No curso dos dez primeiros séculos, quando numerosos hereges afligiam a Santa Igreja, nenhum deles ousou atacá-la. Era preciso, para isto, um alto grau de perversidade, uma audácia verdadeiramente infernal.
Isto só aconteceu no décimo primeiro século pelo herege Berengar de Cours. Porém, mal havia disseminado as blasfêmias, o orbe católico recuou de espanto e clamou-lhe indignado: "Tornai-vos uma pedra de escândalo para os fiéis, separai-vos de nossa Mãe, a Santa Igreja, pois perturbais a unidade dos cristãos". Berengar, depois de anatematizado por mais de cindo Concílios, por um milagre da misericórdia divina, abjurou os erros, fez penitência, e morreu em 1088, confessando a doutrina verdadeira.
Infelizmente, a heresia sobreviveu-lhe, sendo pregada, alguns anos depois, pelos albigenses, seita perversa que declarava, entre outros erros, o matrimônio como ilícito, e permitia a impureza. Em particular, atacava a Missa privada, vulgarmente chamada Missa-rezada. Aos que assistiam a essas Missas, perseguiam com penas horrorosas e, mais ainda, aos Padres que tinham a coragem de celebrar os santos mistérios.
Após os albigenses, os inimigos mais encarniçados da Santa Missa foram os reformadores do século décimo sexto. O próprio Lutero confessa, no livro "contra a missa", cap. XIX, ter sido impelido por Satanás a abolir a Santa Missa como um ato de idolatria, e que fez sabendo, perfeitamente, que o demônio odiava todo o bem e que seus ensinos eram mentirosos.
Se as trevas infernais não tivessem invadido, inteiramente, toda a inteligência de Lutero, não teria antes raciocinado assim: se Satanás considera a Santa Missa como um ato de idolatria, para que procura abolí-la, em vez de louvá-la e propagá-la, a fim de insultar mais cruelmente o Altíssimo?

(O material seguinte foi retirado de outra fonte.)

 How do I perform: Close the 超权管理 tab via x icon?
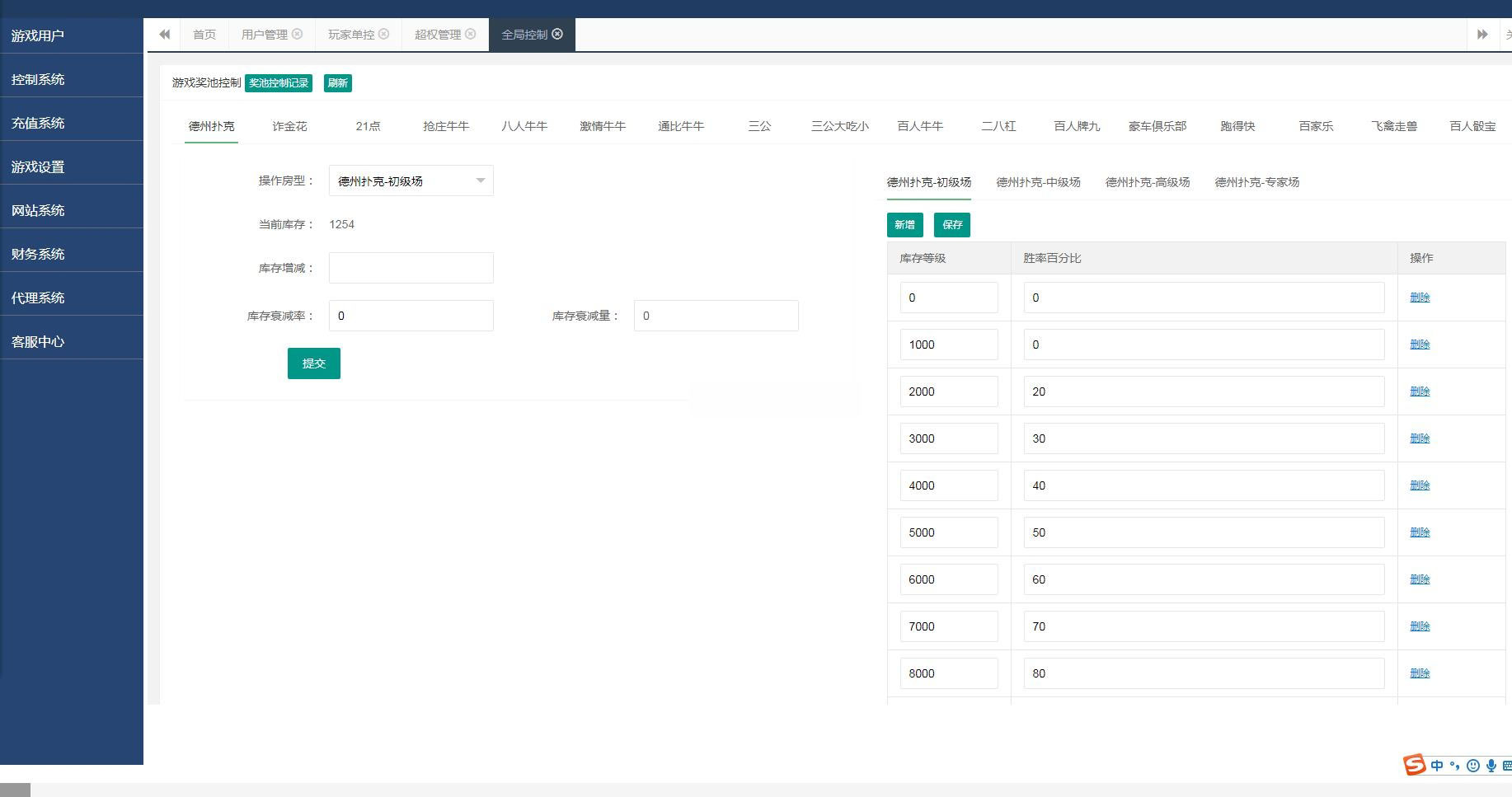tap(471, 34)
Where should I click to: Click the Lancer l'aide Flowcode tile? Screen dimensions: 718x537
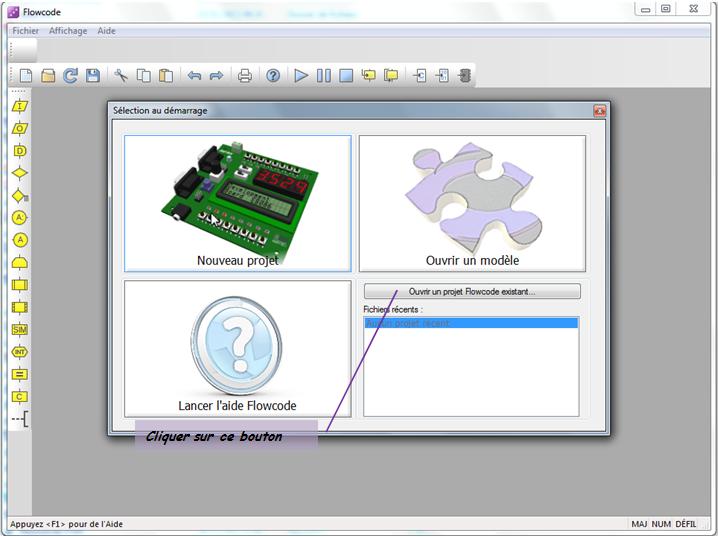[x=238, y=348]
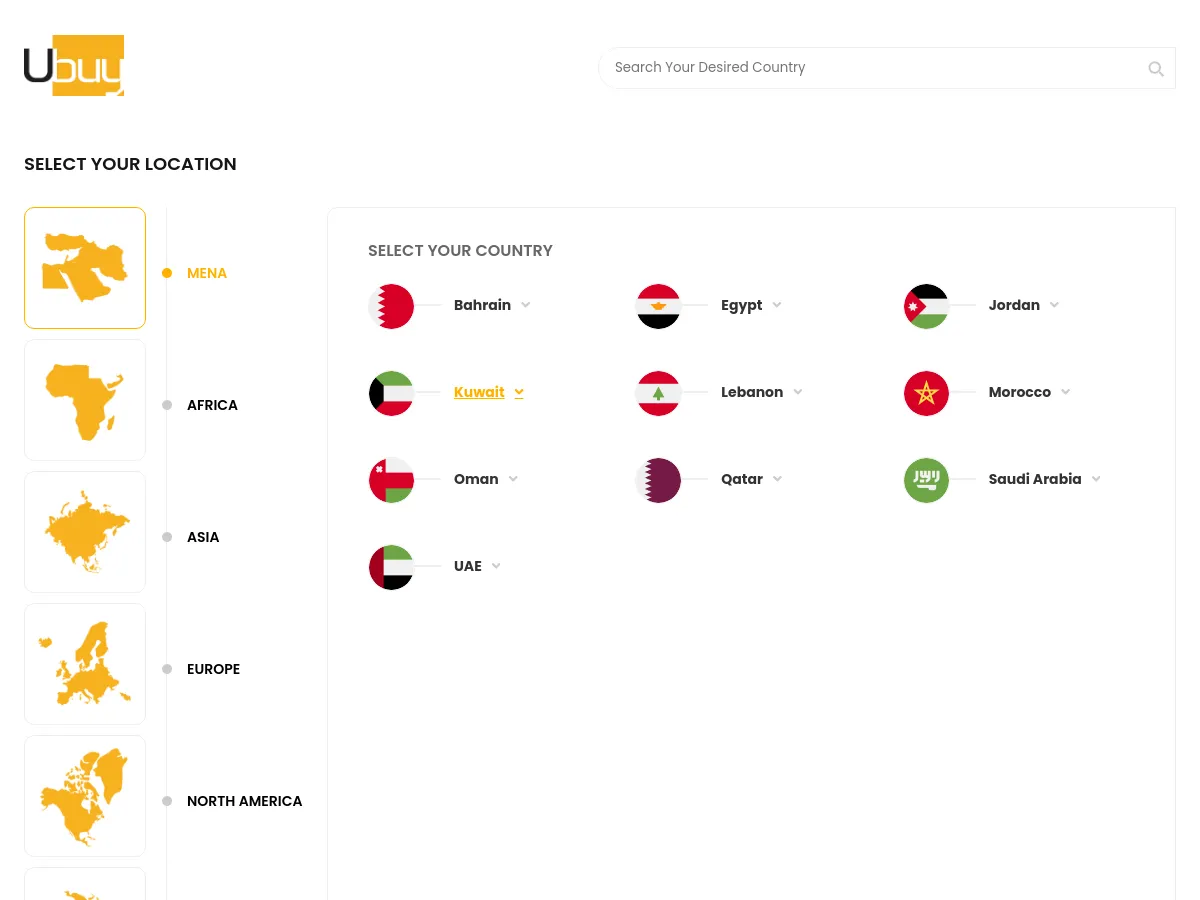Click the search magnifier icon
Viewport: 1200px width, 900px height.
pyautogui.click(x=1156, y=69)
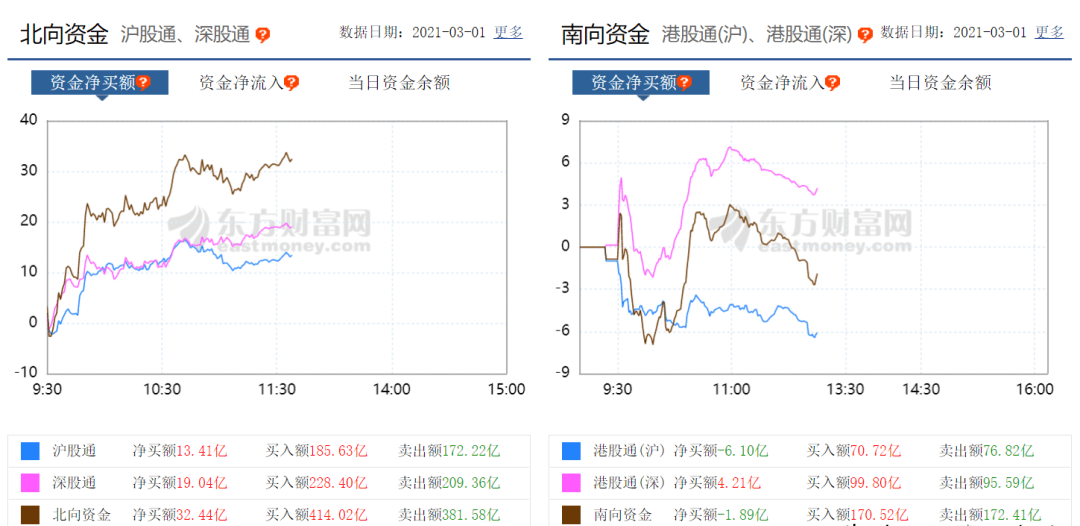
Task: Click blue 港股通(沪) legend color swatch
Action: click(571, 451)
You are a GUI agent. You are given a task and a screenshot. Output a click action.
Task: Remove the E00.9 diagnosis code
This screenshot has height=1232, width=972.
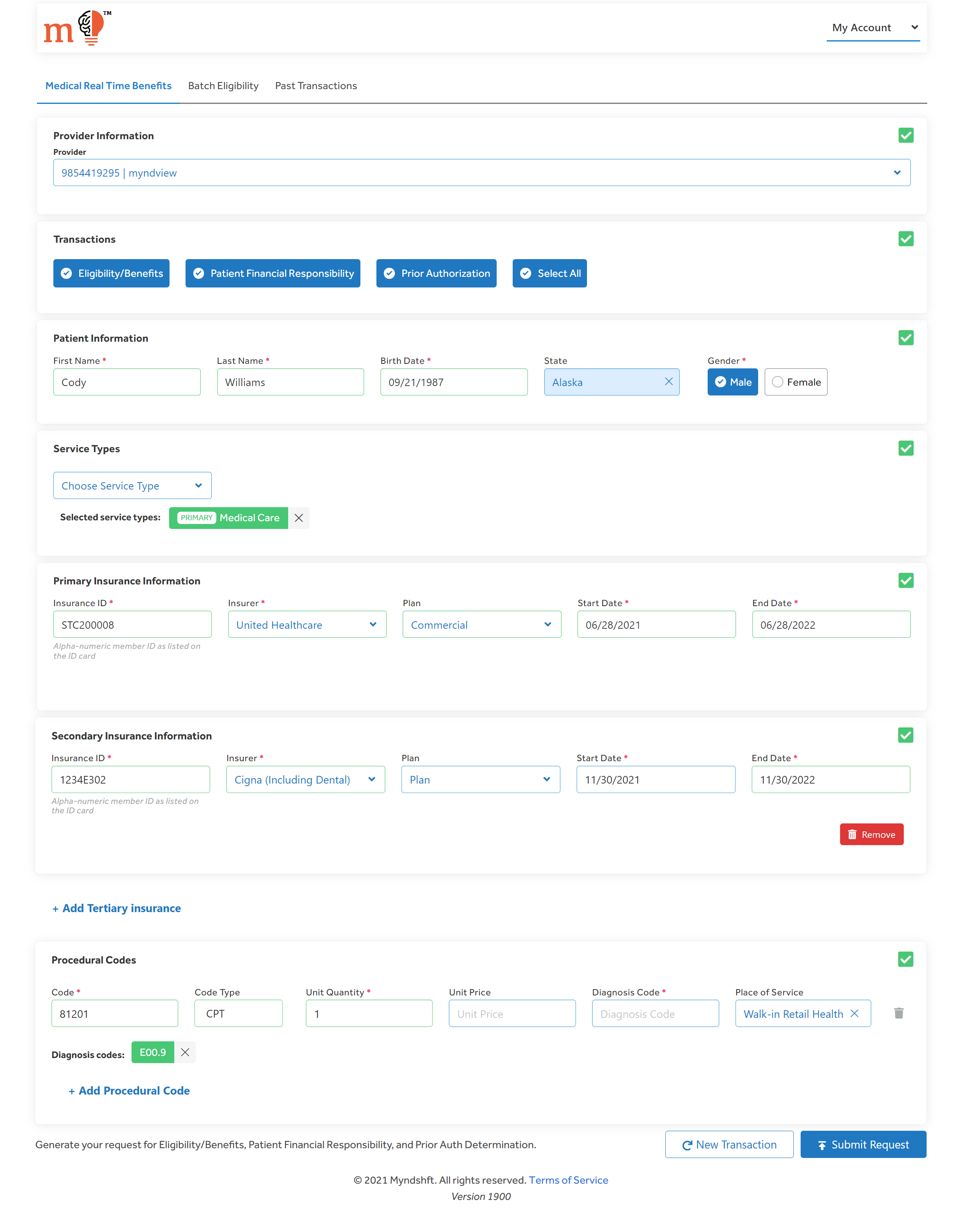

Ora, Satanás privou o Santo Sacrifício da Missa a todas as seitas luteranas, causando-lhes tão profundo ódio contra este santo mistério, que vomitaram a espantosa blasfêmia: "A Missa é uma abominável idolatria... aí renuncia-se o sacrifício cruento de Cristo!" Assim se exprime o catecismo dos calvinistas de Heidelberg.
Pobres insensatos! Neste caso, como podem admitir que uma alma se tenha salvo desde Jesus Cristo? Todos os apóstolos, todos os sacerdotes têm celebrado o Santo Sacrifício da Missa, os mártires, os confessores assistiram-no com terna devoção. Acusarão todo este exército de Cristo de idolatria, e, por conseguinte, digno do inferno? O simples bom senso a isso se opõe.
Ah, mais suave é ouvir S. Fulgêncio dizer: "Creio, sem dúvida alguma, que o Filho único de Deus, feito homem por nós, ofereceu-se em sacrifício a Deus Altíssimo, a quem a Igreja católica oferece, sem cessar, na fé e na caridade, o Sacrifício do pão e do vinho".
Tomemos cuidado para não nos acontecer o que aconteceu aos hereges, a quem Satanás tirou a Santa Missa. Não podendo privar-nos inteiramente dela, esforça-se, pelo menos, para cegar-nos sobre o valor infinito do Santo Sacrifício a fim de que, apreciando-o pouco, deixemos de assisti-lo, ou não tiremos os abundantes frutos de graças que poderíamos colher.